The answer should be an exact copy of the lines from the one with "Task: Click the Orientation pages icon" through the end of the listing below, with no other lines.

**RECORDED INFORMATION**
↓

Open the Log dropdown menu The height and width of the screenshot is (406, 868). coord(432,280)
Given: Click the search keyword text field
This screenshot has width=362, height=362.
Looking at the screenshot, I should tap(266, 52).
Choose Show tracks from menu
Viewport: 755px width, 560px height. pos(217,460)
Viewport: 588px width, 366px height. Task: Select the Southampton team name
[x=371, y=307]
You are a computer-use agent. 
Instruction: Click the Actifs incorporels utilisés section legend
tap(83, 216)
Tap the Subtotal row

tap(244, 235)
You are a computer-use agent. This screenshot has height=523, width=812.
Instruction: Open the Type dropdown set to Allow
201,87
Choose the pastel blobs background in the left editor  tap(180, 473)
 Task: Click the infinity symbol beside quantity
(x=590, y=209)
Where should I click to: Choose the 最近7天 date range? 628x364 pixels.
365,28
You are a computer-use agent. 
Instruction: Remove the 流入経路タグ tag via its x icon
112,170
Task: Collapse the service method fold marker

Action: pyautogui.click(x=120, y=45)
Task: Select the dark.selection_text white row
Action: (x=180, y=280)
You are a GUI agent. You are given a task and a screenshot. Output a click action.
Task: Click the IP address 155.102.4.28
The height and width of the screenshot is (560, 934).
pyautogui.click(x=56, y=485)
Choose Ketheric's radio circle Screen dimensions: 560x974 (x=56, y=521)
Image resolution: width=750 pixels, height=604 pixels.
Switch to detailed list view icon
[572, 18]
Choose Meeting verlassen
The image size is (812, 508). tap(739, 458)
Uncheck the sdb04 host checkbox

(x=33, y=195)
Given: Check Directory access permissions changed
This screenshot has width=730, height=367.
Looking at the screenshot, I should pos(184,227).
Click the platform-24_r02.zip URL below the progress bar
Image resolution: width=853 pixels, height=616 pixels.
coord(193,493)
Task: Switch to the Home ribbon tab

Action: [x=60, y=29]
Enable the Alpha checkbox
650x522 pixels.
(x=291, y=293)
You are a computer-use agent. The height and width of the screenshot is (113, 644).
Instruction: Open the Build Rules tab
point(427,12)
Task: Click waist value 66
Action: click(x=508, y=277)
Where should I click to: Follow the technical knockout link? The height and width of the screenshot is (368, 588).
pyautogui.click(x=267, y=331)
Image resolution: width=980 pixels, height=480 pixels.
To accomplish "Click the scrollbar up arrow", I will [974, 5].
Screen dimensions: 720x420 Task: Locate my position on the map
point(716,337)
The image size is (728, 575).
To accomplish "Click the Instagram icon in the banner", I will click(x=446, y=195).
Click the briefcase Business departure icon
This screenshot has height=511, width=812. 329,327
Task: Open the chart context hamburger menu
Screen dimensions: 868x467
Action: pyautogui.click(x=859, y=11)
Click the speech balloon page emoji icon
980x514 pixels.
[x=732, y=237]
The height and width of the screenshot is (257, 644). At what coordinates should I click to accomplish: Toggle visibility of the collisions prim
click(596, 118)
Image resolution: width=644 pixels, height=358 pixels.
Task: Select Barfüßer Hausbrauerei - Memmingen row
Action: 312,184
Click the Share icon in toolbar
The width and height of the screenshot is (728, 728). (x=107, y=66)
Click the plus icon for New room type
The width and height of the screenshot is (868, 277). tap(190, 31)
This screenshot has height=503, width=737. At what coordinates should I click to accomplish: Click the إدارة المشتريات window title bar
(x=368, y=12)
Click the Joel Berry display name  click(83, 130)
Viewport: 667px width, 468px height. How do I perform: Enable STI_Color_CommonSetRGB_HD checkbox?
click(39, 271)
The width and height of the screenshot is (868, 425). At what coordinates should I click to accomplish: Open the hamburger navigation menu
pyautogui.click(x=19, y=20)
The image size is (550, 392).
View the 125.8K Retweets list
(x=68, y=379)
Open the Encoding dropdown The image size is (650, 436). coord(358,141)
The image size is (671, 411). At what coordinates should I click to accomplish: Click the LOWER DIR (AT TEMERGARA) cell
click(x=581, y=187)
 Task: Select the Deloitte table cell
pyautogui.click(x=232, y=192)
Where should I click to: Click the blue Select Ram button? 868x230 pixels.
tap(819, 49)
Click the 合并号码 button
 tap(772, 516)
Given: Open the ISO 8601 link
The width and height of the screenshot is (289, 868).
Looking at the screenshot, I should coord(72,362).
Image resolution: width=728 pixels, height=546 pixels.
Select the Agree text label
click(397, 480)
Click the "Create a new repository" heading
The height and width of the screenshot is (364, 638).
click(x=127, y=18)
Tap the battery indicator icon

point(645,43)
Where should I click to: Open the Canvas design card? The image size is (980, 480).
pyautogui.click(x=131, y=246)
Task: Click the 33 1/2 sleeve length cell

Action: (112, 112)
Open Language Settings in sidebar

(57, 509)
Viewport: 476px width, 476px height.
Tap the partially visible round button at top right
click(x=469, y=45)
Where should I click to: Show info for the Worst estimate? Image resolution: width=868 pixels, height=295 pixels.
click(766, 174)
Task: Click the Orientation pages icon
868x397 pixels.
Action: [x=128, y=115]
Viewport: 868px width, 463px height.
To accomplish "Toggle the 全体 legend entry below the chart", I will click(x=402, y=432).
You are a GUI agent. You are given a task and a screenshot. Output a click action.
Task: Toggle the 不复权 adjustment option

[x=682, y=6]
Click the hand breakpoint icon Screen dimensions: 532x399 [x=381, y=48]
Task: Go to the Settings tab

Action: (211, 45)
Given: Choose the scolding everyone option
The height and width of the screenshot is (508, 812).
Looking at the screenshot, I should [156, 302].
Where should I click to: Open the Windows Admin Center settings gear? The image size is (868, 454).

↑

**SOLUTION**
Task: Click the Orientation pages icon
868x397 pixels.
Action: [x=128, y=115]
Viewport: 868px width, 463px height.
To accomplish "Toggle the 全体 legend entry below the chart", I will click(x=402, y=432).
You are a GUI agent. You are given a task and a screenshot. Output a click action.
Task: Toggle the 不复权 adjustment option

[x=682, y=6]
Click the hand breakpoint icon Screen dimensions: 532x399 [x=381, y=48]
Task: Go to the Settings tab

Action: (211, 45)
Given: Choose the scolding everyone option
The height and width of the screenshot is (508, 812).
Looking at the screenshot, I should [156, 302].
Where should I click to: Open the Windows Admin Center settings gear? The image size is (868, 454).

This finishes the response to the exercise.